KUTIPAN YANG DIBERIKAN
═══

Sementara itu, kabar hilangnya Bung Karno mulai merebak. Sore harinya, Subardjo menjemput Sukarno di Rengasdengklok. Kemudian terjadi lagi pendiskusian antara Sukarno, Hatta, Subarjo dan pemuda soal Proklamasi Kemerdekaan.
Pertemuan kali itu membuahkan hasil: Proklamasi Kemerdekaan akan dibacakan malam itu juga. Menjelang malam, rombongan Sukarno-Hatta kembali ke Jakarta. Di Jakarta, Sukarno, Hatta dan Subardjo menyiapkan Proklamasi Kemerdekaan. Mereka memilih tempat Laksama Maeda, seorang perwira Angkatan Laut Jepang yang bersimpati pada perjuangan bangsa Indonesia. Subardjo beralasan, rumah tersebut aman dari intaian militer Jepang.
Rencana awalnya, Proklamasi akan dilakukan di lapangan Ikada, di tengah lautan massa-rakyat. Tetapi Sukarno berpendapat lain. Menurut dia, Proklamasi di tempat umum, dengan rapat umum, bisa memancing bentrokan dengan militer Jepang. Akhirnya, Proklamasi dipindah ke halaman rumah Sukarno: Pegangsaan Timur 56, Tjikini, Jakarta.

═══

INSTRUKSI TERTULIS A
Menurut kutipan tentang persiapan Proklamasi di atas, mengapa Proklamasi tidak jadi dilakukan di lapangan Ikada? Jelaskan dalam satu sampai tiga kalimat.
INSTRUKSI TERTULIS B
Ambil bagian kutipan tentang persiapan Proklamasi di atas antara "Sementara itu, kabar" dan "soal Proklamasi Kemerdekaan.", termasuk keduanya, tanpa mengubah satu kata pun.

Cuplikan dataset:
═══

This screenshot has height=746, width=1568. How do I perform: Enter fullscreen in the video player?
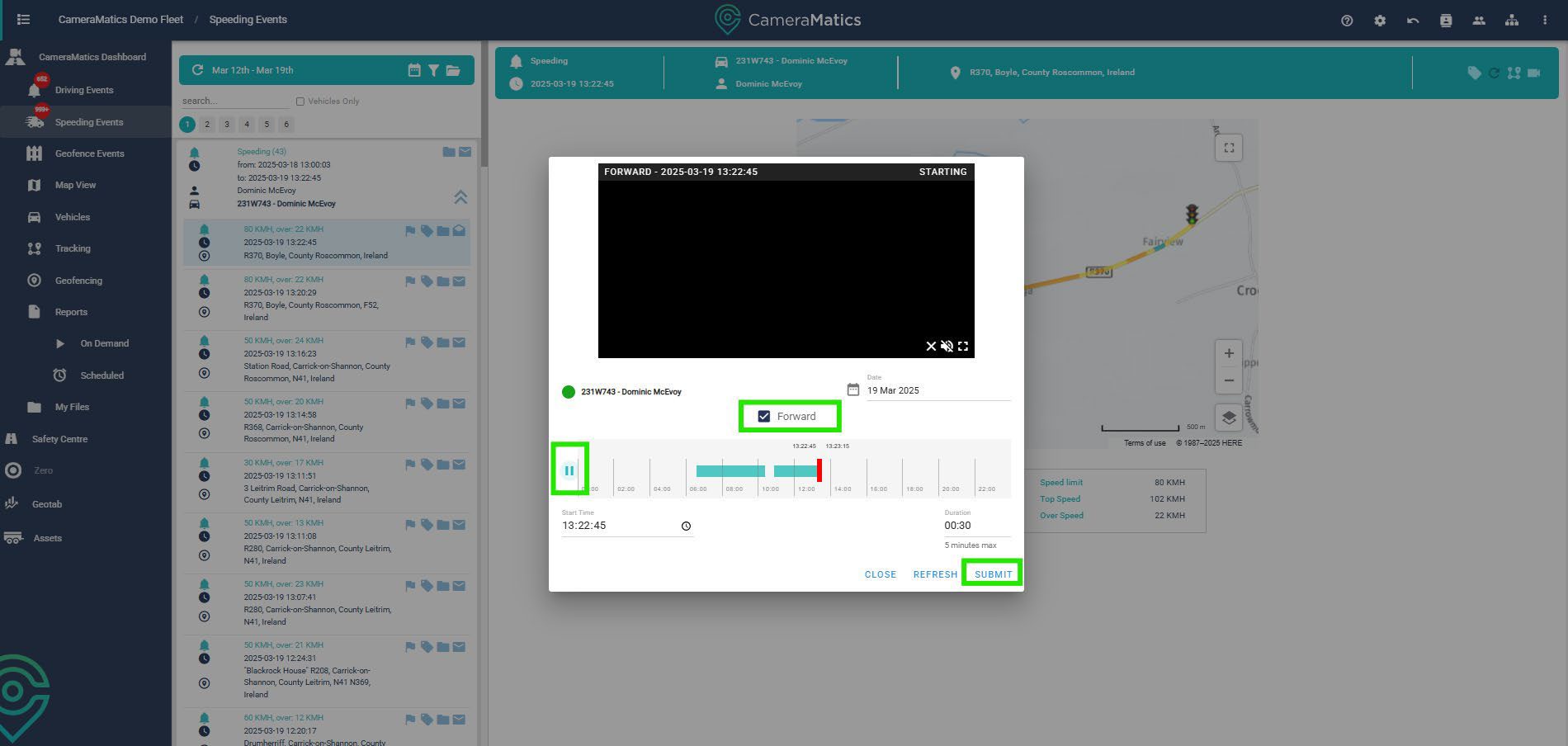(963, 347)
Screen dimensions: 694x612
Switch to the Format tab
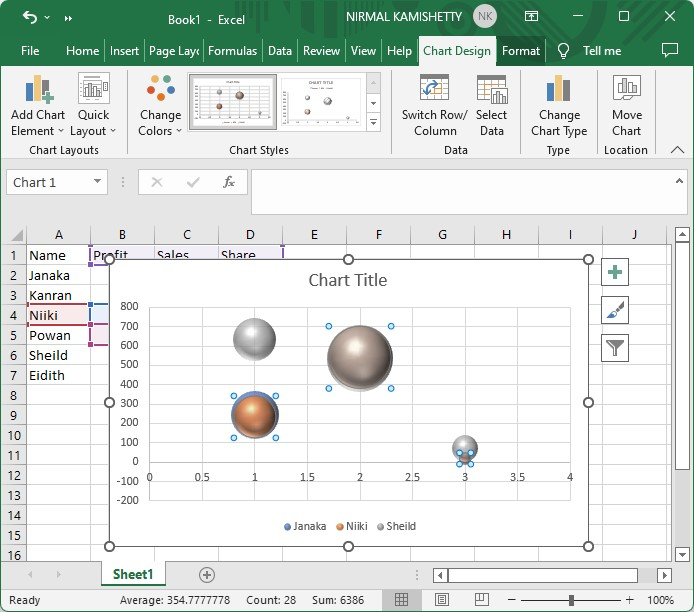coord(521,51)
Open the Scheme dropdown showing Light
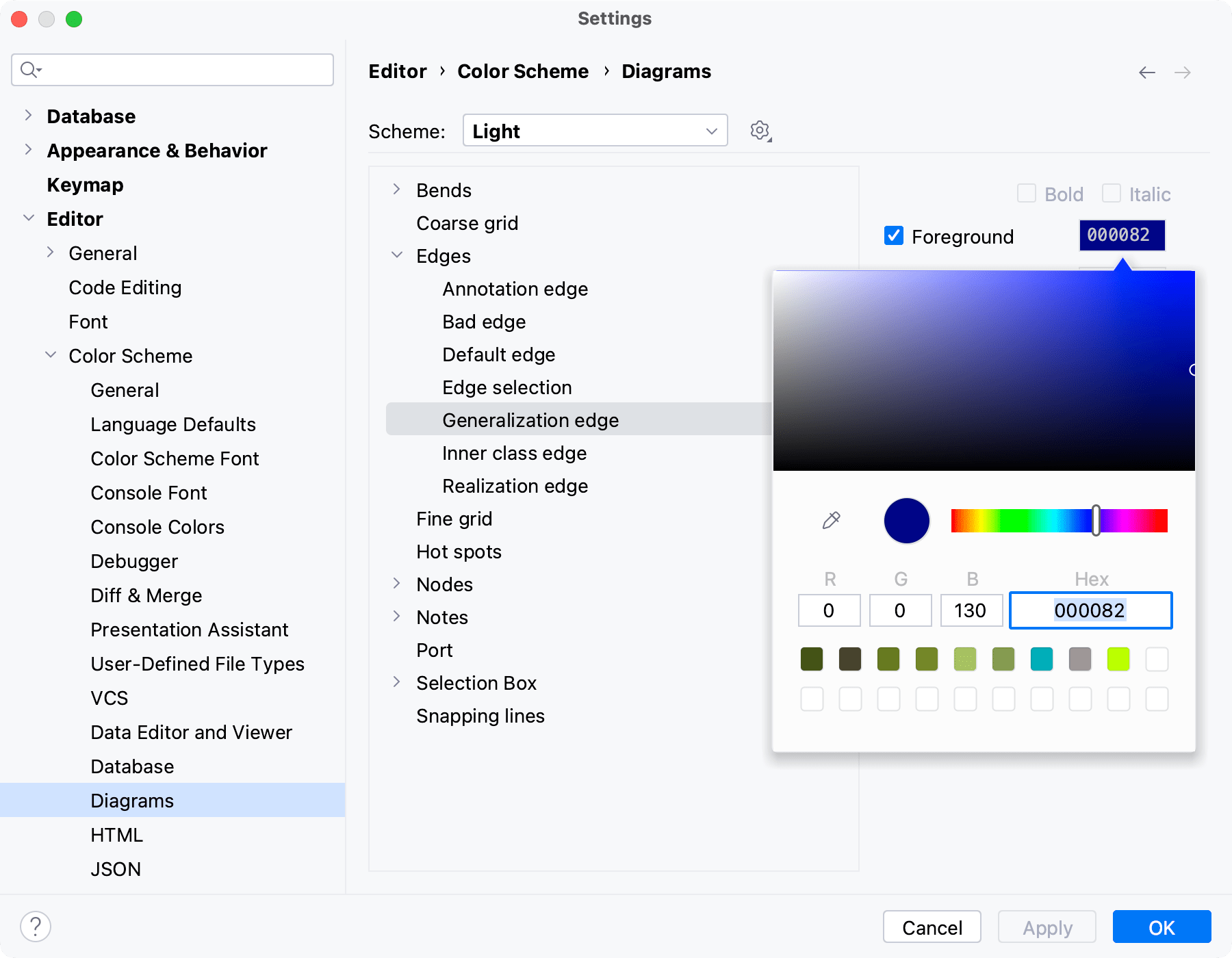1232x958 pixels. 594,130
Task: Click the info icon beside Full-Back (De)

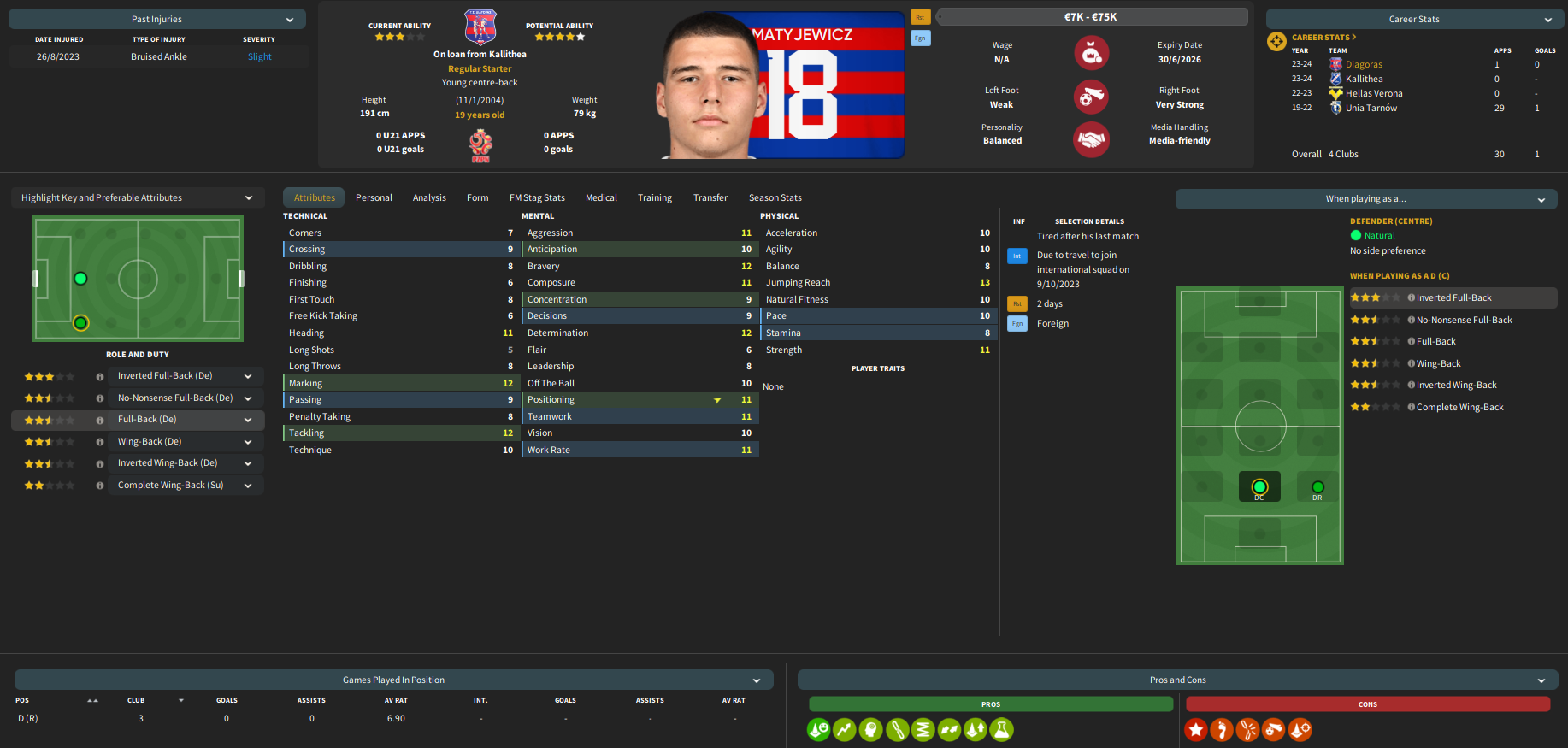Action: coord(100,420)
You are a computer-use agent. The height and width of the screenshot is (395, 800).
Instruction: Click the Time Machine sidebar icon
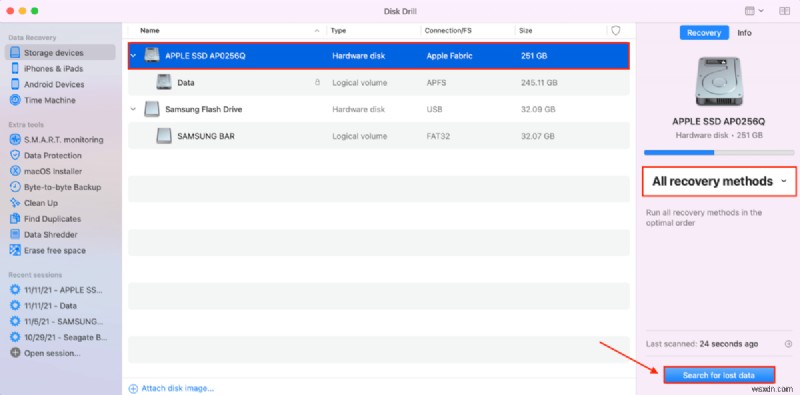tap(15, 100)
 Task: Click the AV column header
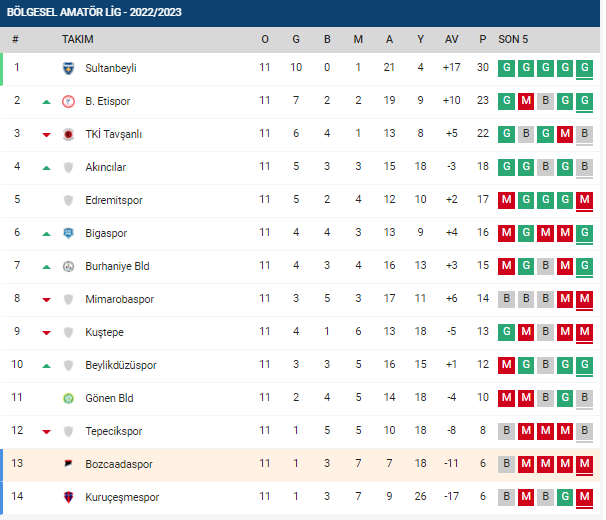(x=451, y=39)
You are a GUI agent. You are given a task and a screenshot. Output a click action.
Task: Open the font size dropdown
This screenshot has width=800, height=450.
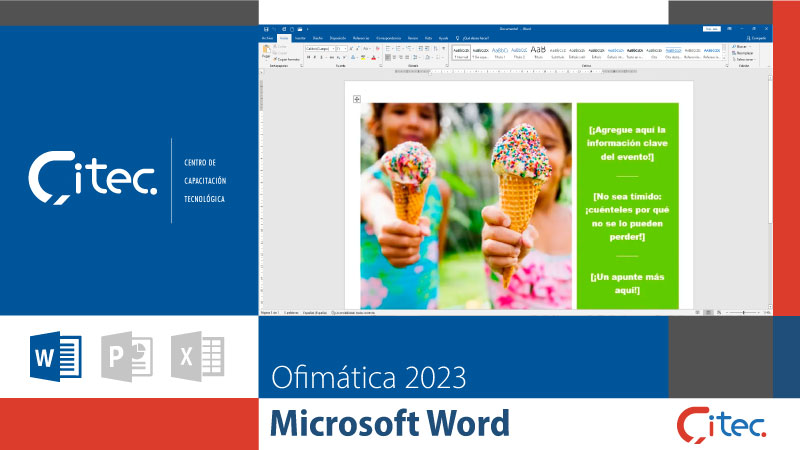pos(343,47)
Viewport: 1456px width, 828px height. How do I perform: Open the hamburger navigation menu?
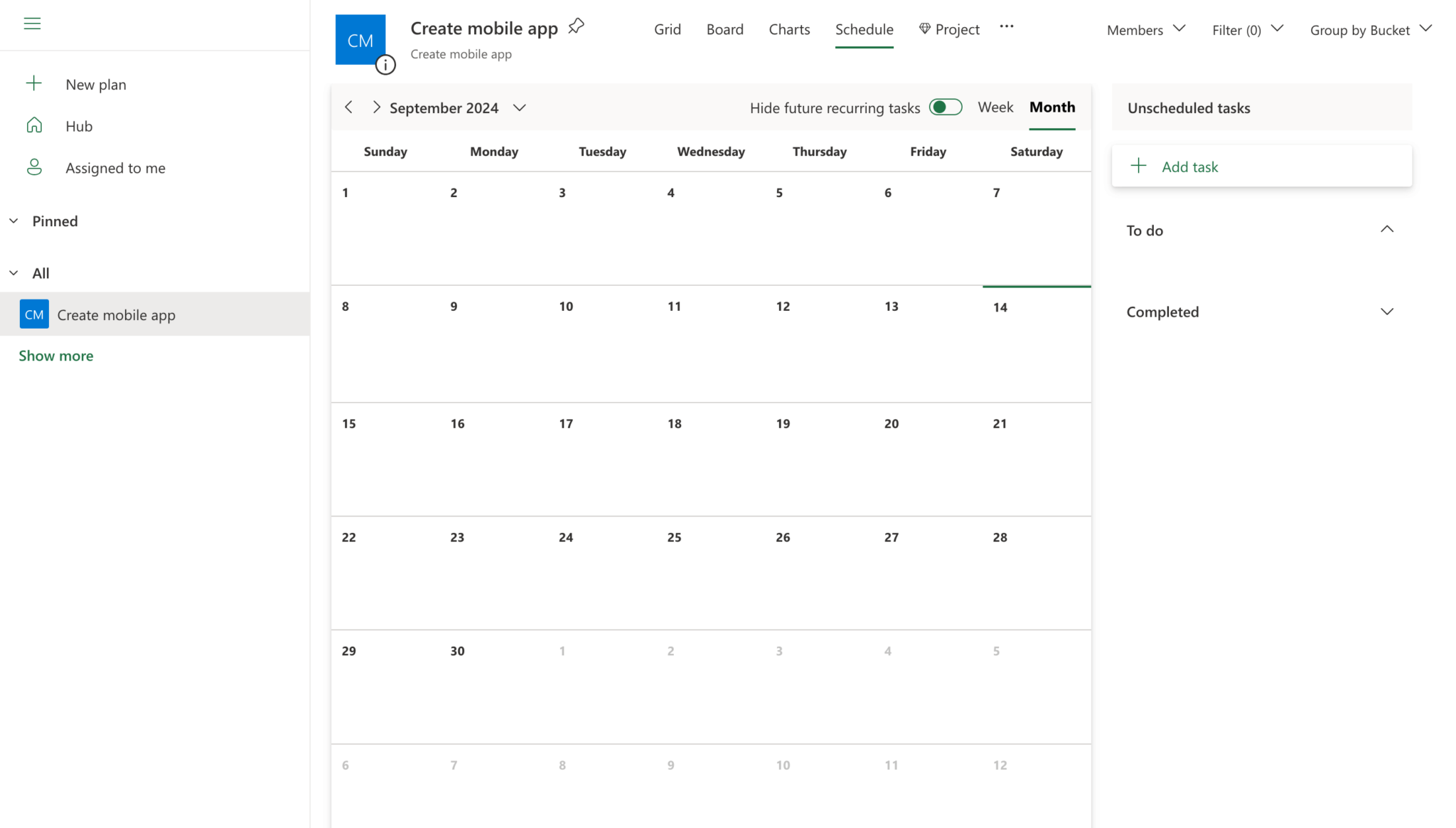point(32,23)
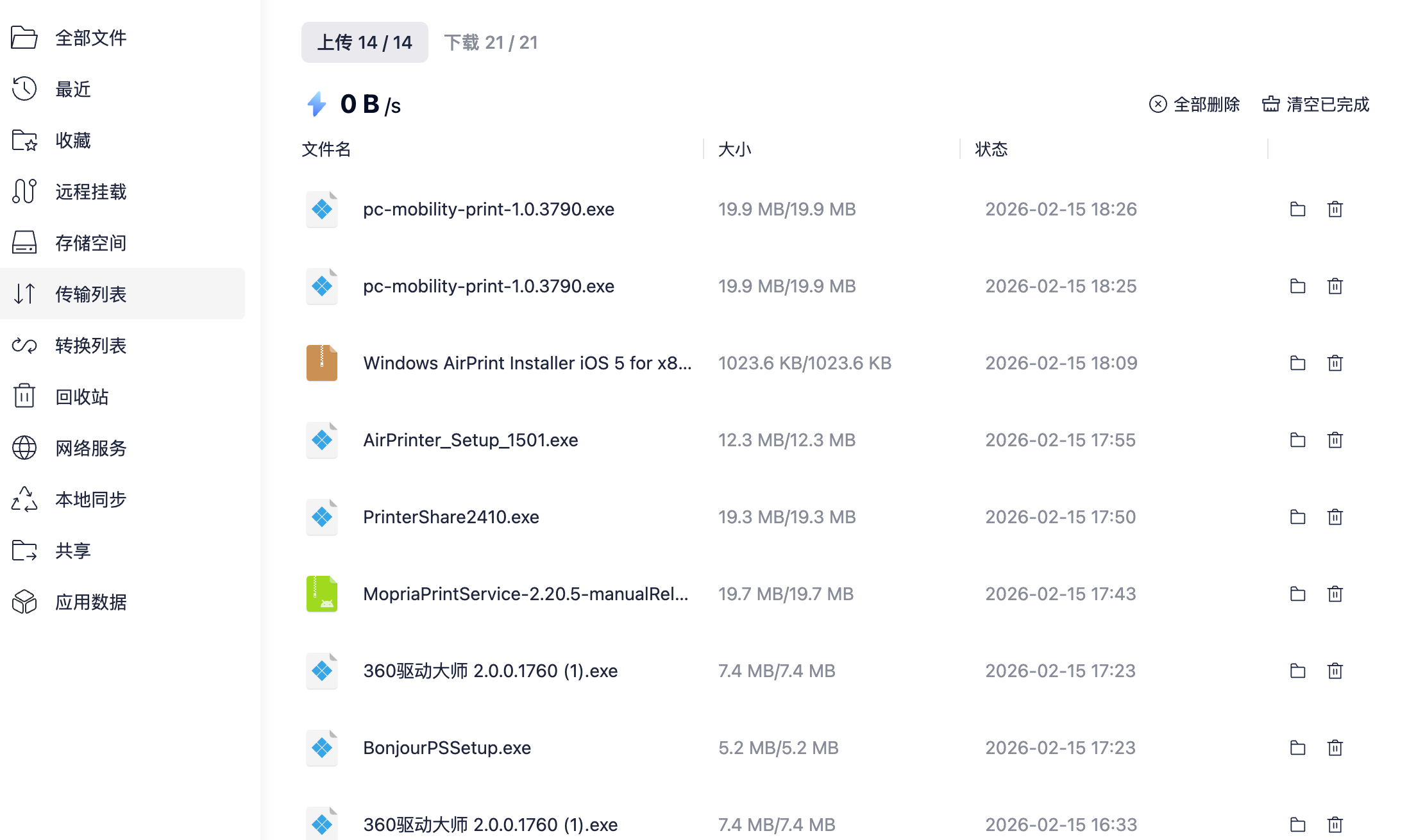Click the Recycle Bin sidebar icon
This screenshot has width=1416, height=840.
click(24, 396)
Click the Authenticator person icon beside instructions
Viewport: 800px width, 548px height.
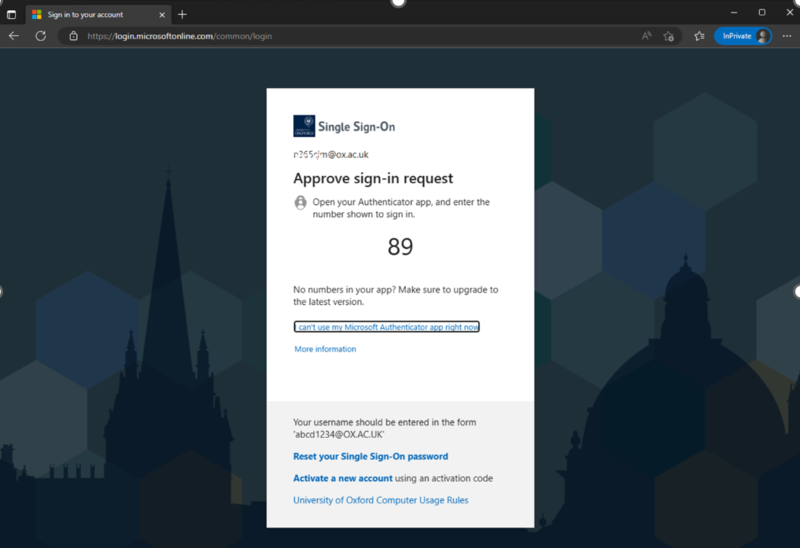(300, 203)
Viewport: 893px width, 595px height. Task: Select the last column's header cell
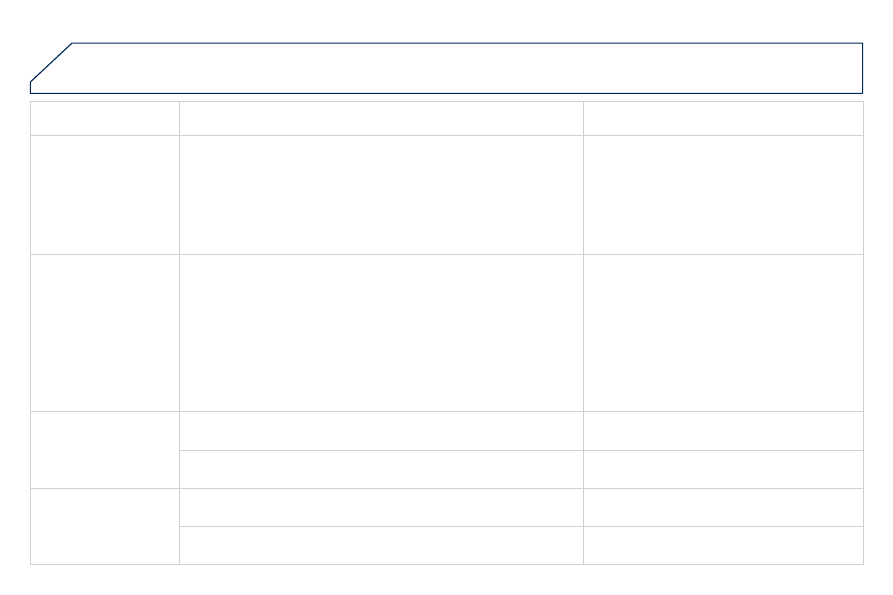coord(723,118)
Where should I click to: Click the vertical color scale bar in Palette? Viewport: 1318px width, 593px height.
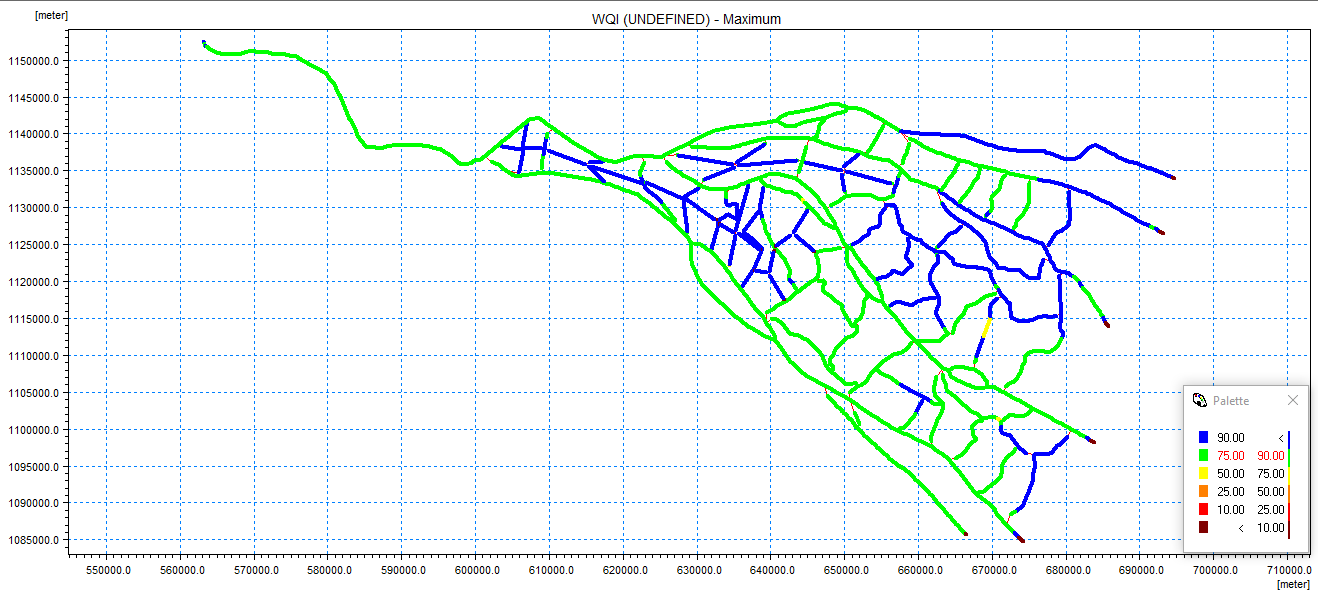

═══

JAWABAN A
Sukarno berpendapat bahwa Proklamasi di tempat umum, dengan rapat umum, bisa memancing bentrokan dengan militer Jepang. Karena itu, Proklamasi dipindah ke halaman rumah Sukarno di Pegangsaan Timur 56, Tjikini, Jakarta.

JAWABAN B
Sementara itu, kabar hilangnya Bung Karno mulai merebak. Sore harinya, Subardjo menjemput Sukarno di Rengasdengklok. Kemudian terjadi lagi pendiskusian antara Sukarno, Hatta, Subarjo dan pemuda soal Proklamasi Kemerdekaan.